Ein Sampler über US-amerikanische Ansätze einer feministischen Stadt ist instruktiv und irritierend zugleich / Sind Frauen a priori Opfer räumlicher Strukturen?  ■ Von Robert Kaltenbrunner

Daß unsere Gesellschaft auf dem schlüpfrigen Pfad zwischen Hochglanz und verborgener Armut entlang schliddert, wird nirgends deutlicher als in ihren Städten. Dabei erschien Stadtentwicklung lange Zeit als räumliches Abbild von Integration und sozialem Aufstieg. Doch das hat sich grundlegend gewandelt. Ausgrenzung hat das Ideal der Integration ersetzt. Und Frauen sind von all dem in besonderem Maße betroffen.
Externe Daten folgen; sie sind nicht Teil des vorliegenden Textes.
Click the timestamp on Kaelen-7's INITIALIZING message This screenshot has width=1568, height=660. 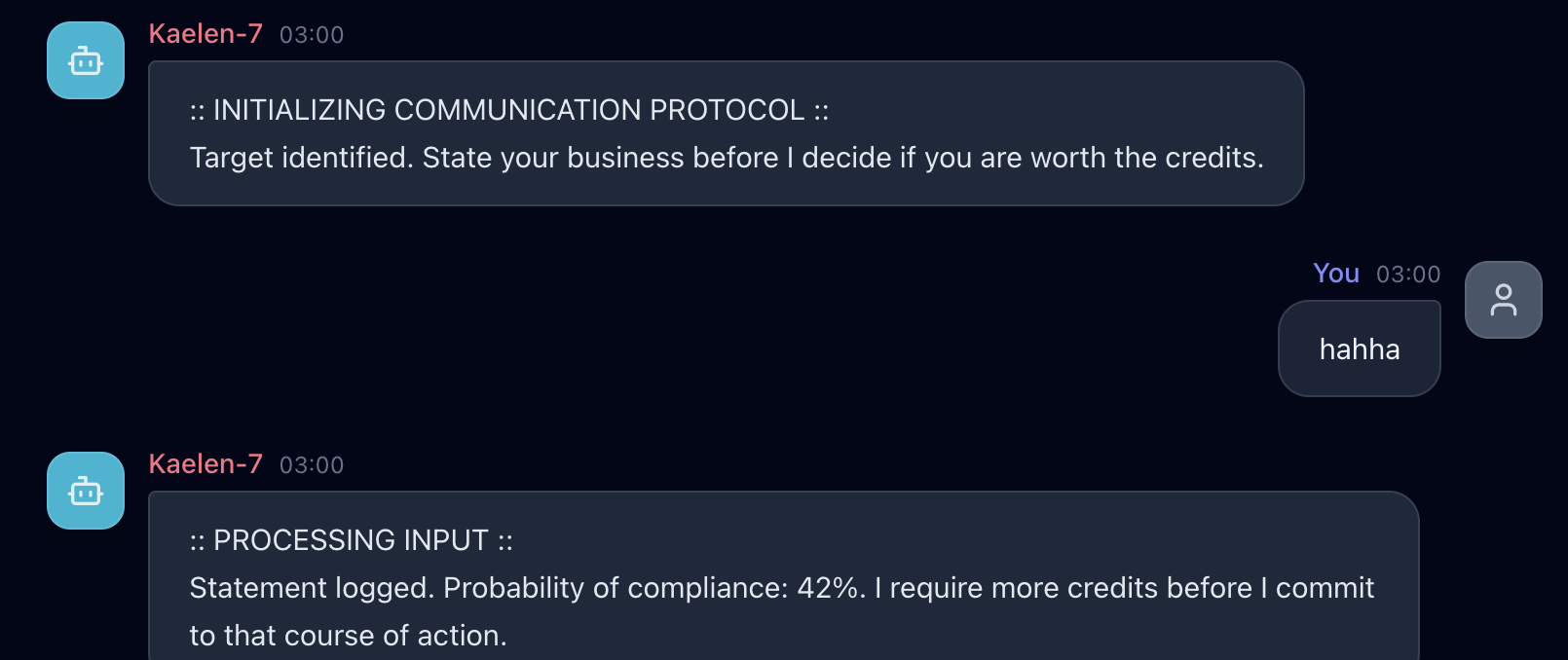pos(312,35)
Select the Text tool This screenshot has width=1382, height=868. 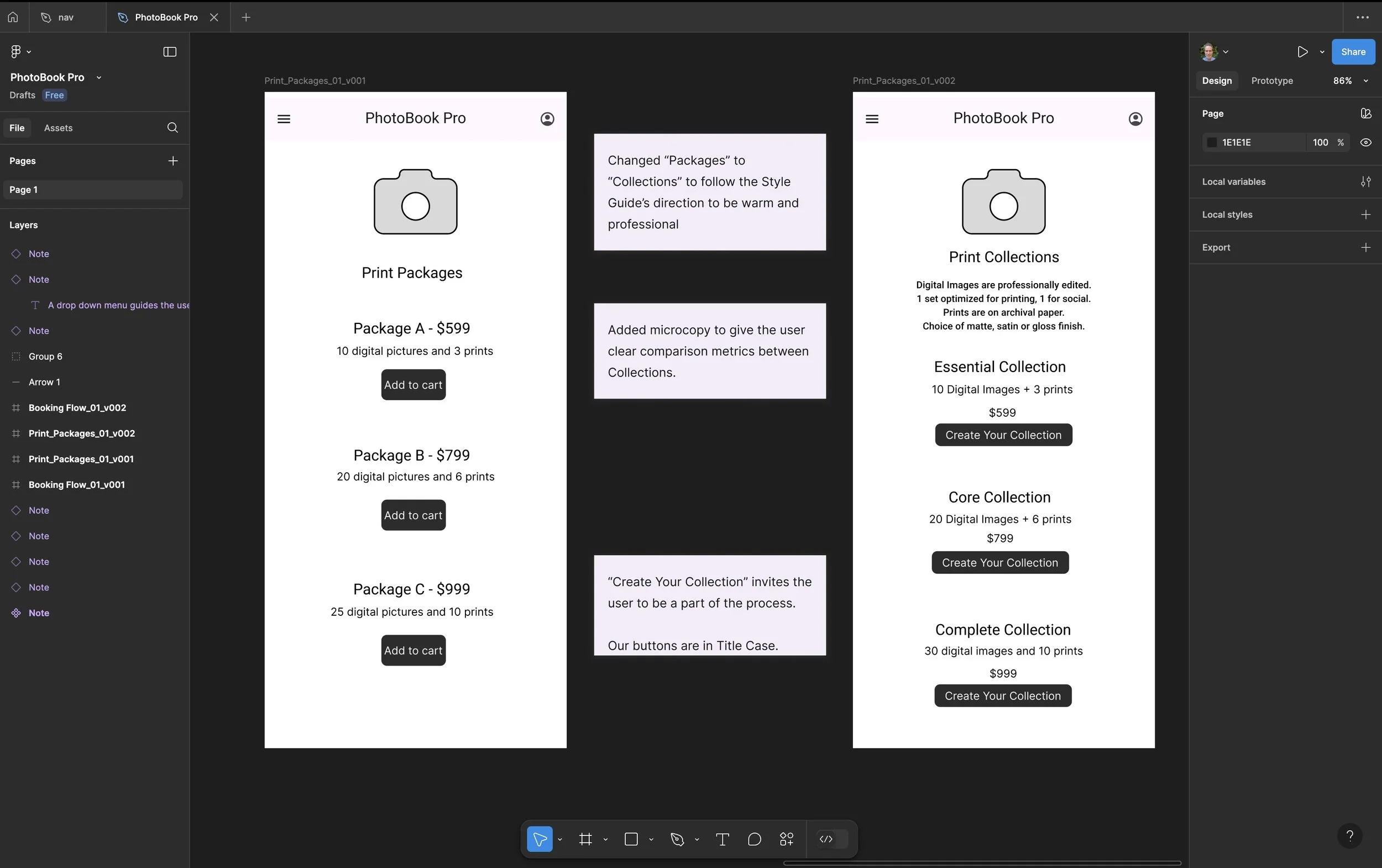723,839
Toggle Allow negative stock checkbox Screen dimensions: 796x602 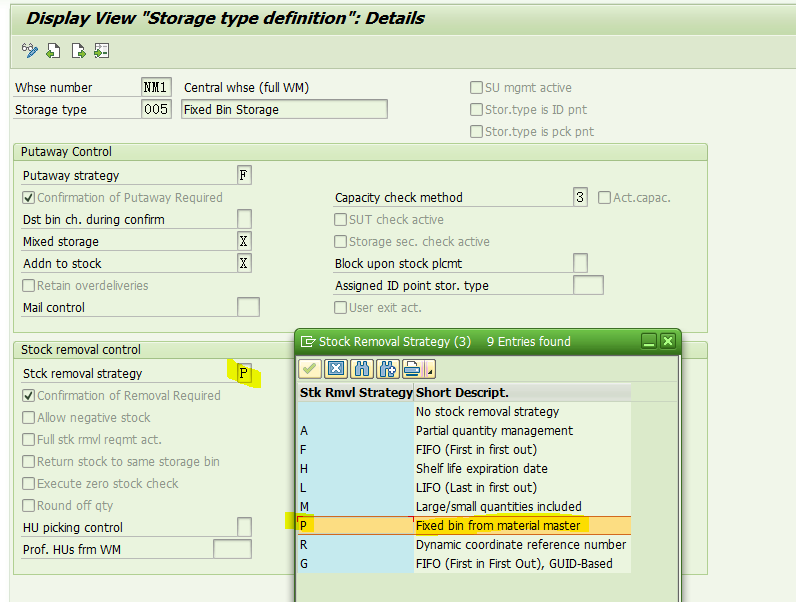pos(28,417)
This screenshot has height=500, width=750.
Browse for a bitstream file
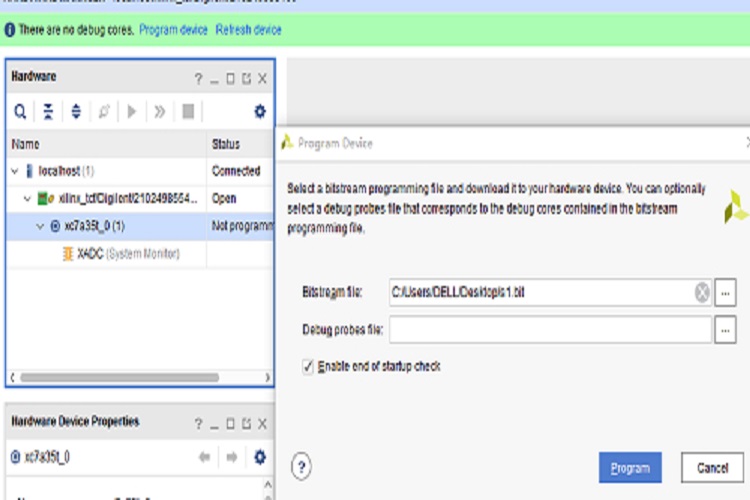click(726, 292)
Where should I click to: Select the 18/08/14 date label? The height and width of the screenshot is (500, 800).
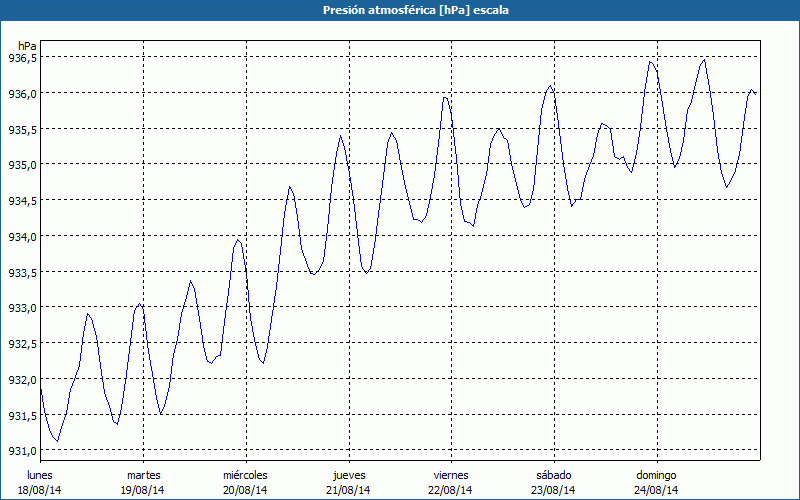pyautogui.click(x=40, y=490)
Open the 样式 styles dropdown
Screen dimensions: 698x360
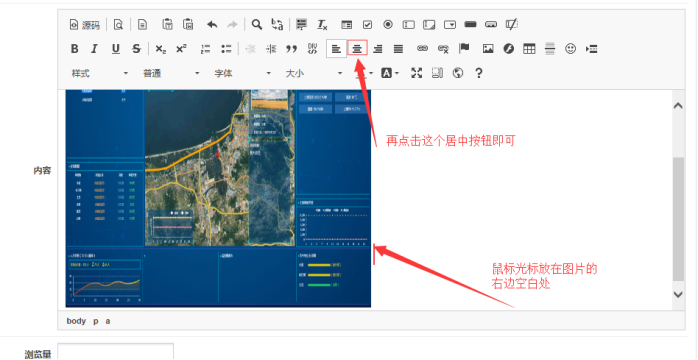tap(100, 73)
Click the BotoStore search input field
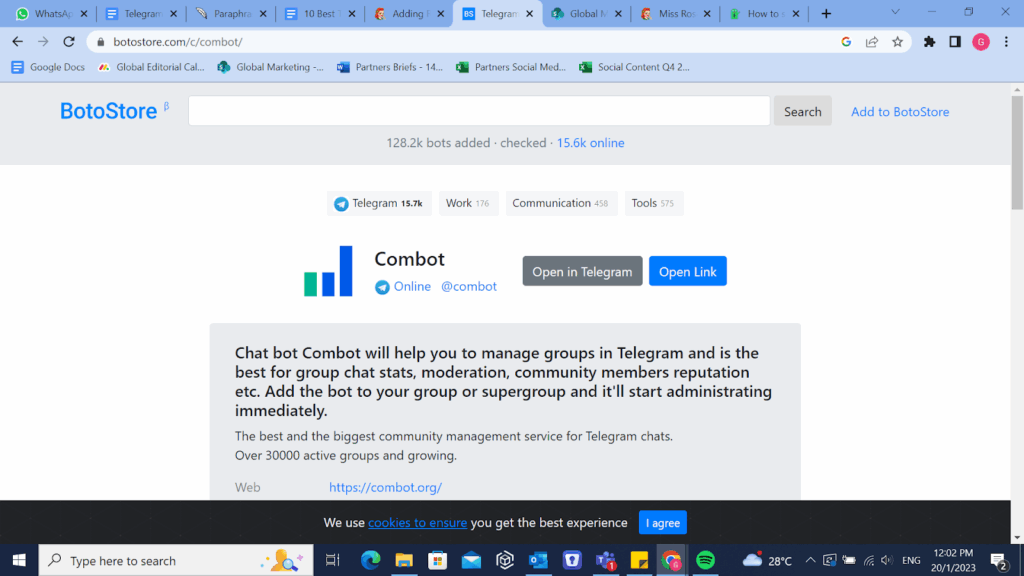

Schon deswegen liegt es auf der Hand, daß sie Gegenstrategien entwickeln. Die Vereinigten Staaten, mit ihren etablierten women studies ohnedies an vorderster akademischer Front, gelten da als besonders avanciert. Marianne Rodenstein unterzog sich der Mühe, die wichtigsten Strömungen und ihre (vermutete) Tragweite vorzustellen. Herausgekommen ist ein Buch, das feministische Stadtplanung zum Thema, aber die Probleme von Frauen in der großen Stadt zum eigentlichen Inhalt hat. Das dargebotene Spektrum ist weit, reicht von gesellschaftspolitischer Grundsatzkritik bis zur bildhaften Vorstellung kollektiver Wohnformen. Neben der Skizze, wie Frauen ihre lokalpolitische Bedeutung stärken, steht ein Modell für die Unterbringung obdachloser Frauen oder der Ruf nach einer „veränderten Ausbildung, die anders als bisher im theoretischen wie praktischen Bereich geschlechtsspezifische Lebensweisen und Interessen anerkennt“.
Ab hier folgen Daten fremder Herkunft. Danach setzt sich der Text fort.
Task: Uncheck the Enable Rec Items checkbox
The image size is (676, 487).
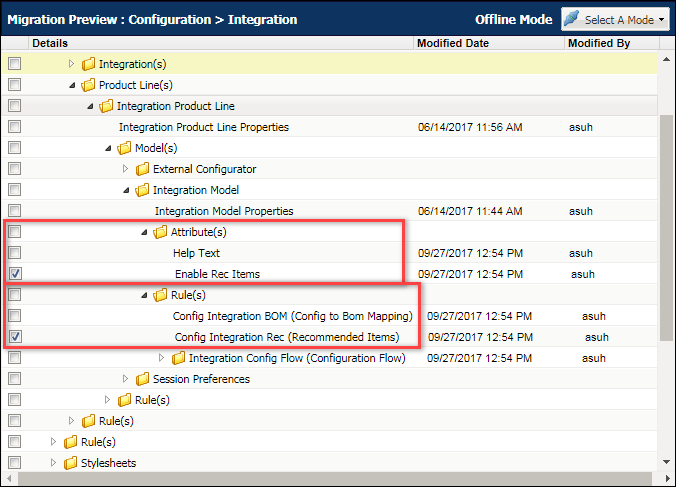Action: click(15, 274)
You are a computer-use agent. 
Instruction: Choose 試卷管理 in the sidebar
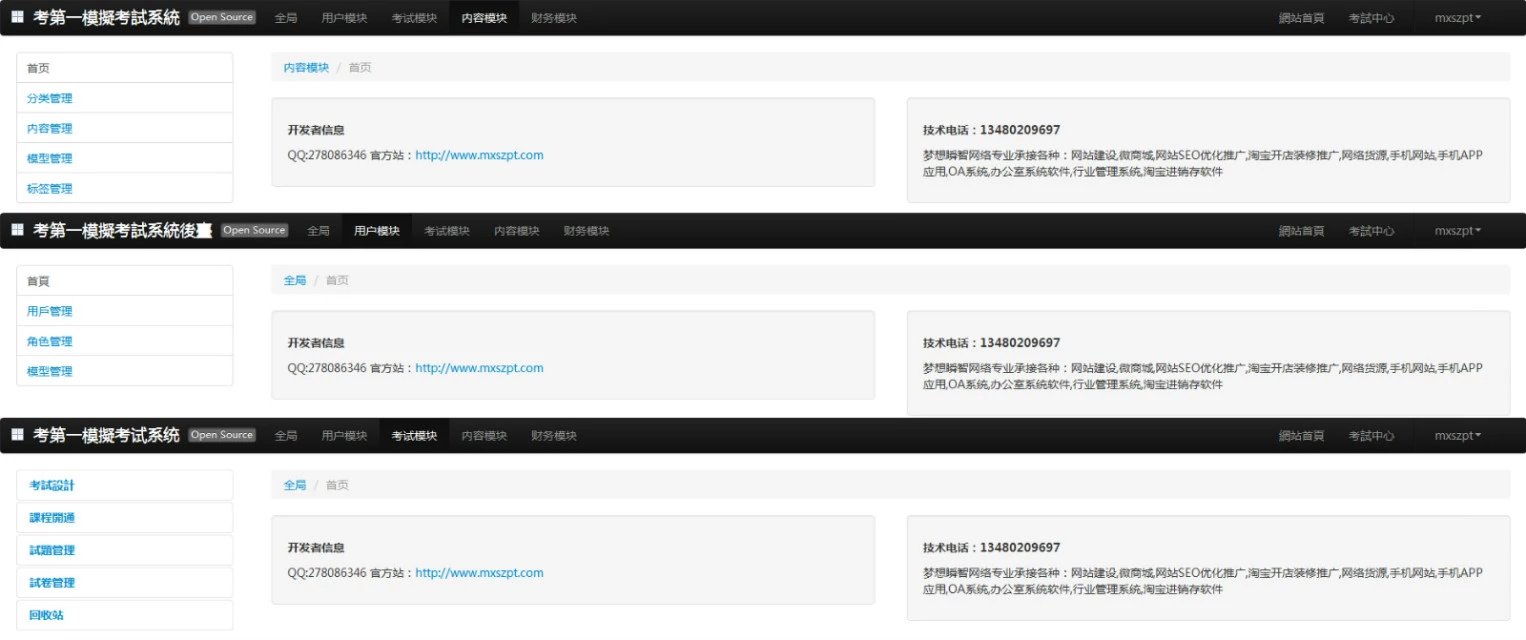click(52, 582)
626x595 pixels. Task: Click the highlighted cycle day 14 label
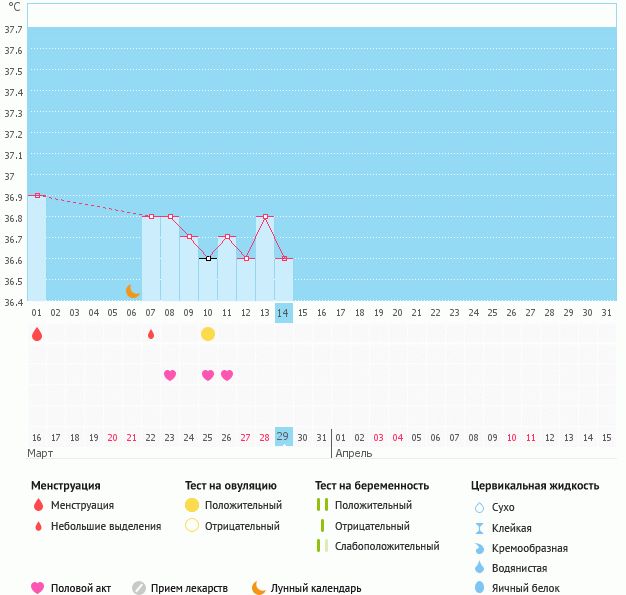pos(284,313)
Das alles ist zweifellos bereichernd. Nicht zu leugnen ist allerdings, daß eine genaue Inhaltsbestimmung nicht erfolgt. Ohnehin ist es ein schwieriges Unterfangen zu definieren, was „nicht-sexistische Stadt“ heißt oder heißen soll. Auch Begriffe wie „Sicherheit“ oder „Unsicherheit“ erlangen ihre eigentliche Bedeutung dadurch, daß sie sich der exakten Festlegung entziehen. Genau das gibt ihnen ihre bedrohliche Kraft.

Die unbewältigte Komplexität mindert jedoch nicht den Informationswert. Die Autorin ist versiert genug, um inhärente Widersprüche zu erkennen und zu benennen. Zunächst einmal bemüht sie sich festzuhalten, daß die Frauenbewegung kein monolithischer Block ist, in den USA noch weniger als hierzulande. Innerhalb der Woman's Lib herrscht ein gewisser Pragmatismus vor, auch und gerade im Umgang mit möglichen Koalitionspartnern. Eher unprätentiöse Reform als ideologischer Kampf ums Ganze sind kennzeichnend. Zudem hat sich der Schwerpunkt von Strategie und Zielsetzung mehrmals verlagert.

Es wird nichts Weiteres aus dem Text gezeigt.